Async execution

Python functions execute asynchronously using Excel's RTD mechanism. This means they do not block Excel as they run. This is ideal for queries to external systems such as databases or remote APIs.

Slow operations

Long-running operations work naturally:

my_functions.py
@xllify.fn("xllipy.SlowQuery")
def slow_query(query: str) -> str:
    import time
    time.sleep(5)  # Simulate database query
    return f"Results for: {query}"

Excel won't freeze.
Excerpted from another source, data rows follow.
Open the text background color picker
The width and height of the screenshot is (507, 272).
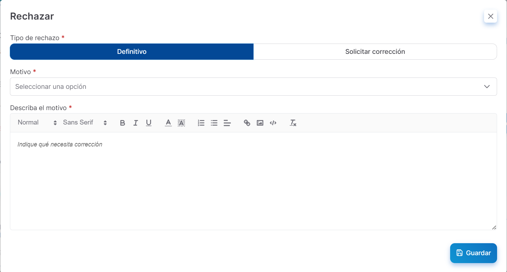click(x=181, y=123)
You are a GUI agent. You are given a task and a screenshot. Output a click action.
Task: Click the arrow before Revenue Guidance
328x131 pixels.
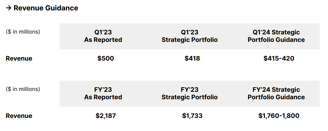(x=8, y=8)
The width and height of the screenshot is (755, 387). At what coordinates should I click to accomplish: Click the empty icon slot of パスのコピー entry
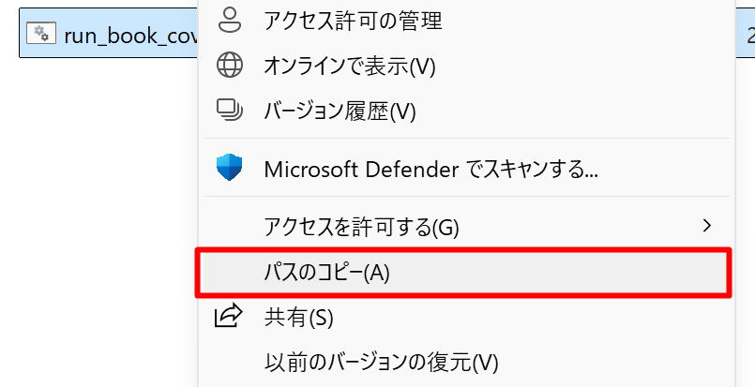(x=229, y=273)
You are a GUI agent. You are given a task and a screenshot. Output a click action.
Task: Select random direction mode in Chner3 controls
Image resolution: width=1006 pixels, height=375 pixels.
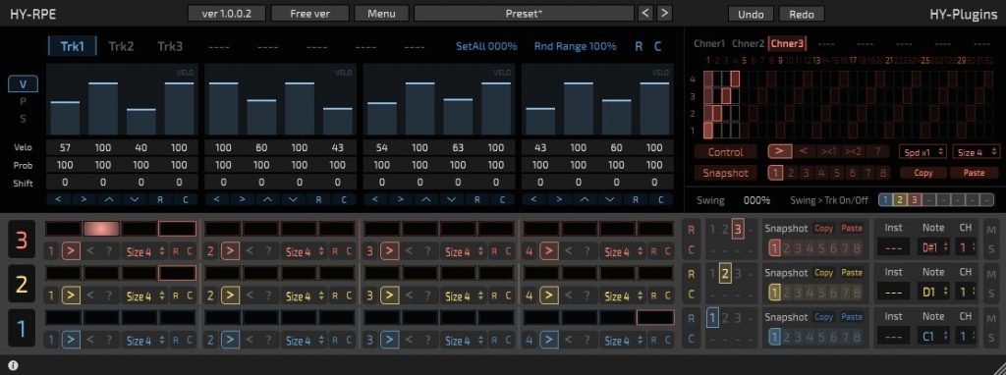coord(877,152)
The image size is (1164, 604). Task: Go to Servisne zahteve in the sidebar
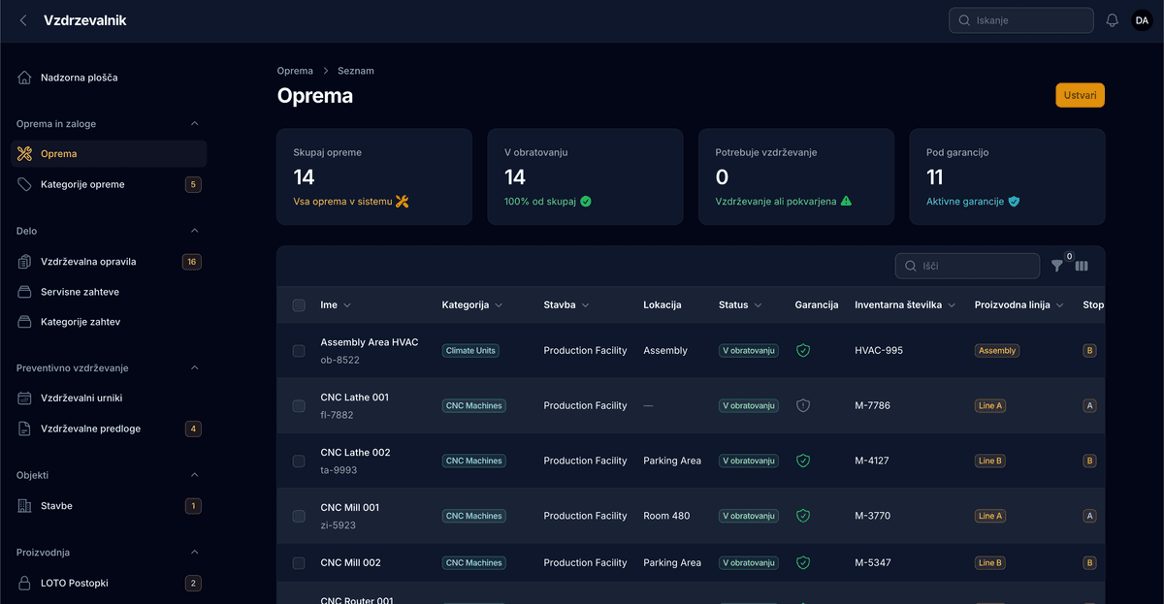pyautogui.click(x=80, y=292)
The cell shows #N/A while processing, then updates when complete.

HTTP requests

my_fetch.py
import requests

@xllify.fn("xllipy.FetchData")
def fetch_data(url: str) -> str:
    response = requests.get(url, timeout=10)
    return response.text

Multiple calls

If you have a range of formulas calling slow functions, they all execute in parallel:

A1: =xllipy.SlowQuery("query1")
A2: =xllipy.SlowQuery("query2")
A3: =xllipy.SlowQuery("query3")

Concurrency level is limited by the number of Python processes running. xllify will load balance over n processes.

Caching

Results are cached. If you recalculate (F9), completed functions return instantly from cache.

To clear the cache run :

$ xllify-clear-cache

Or edit the cell to trigger a new request.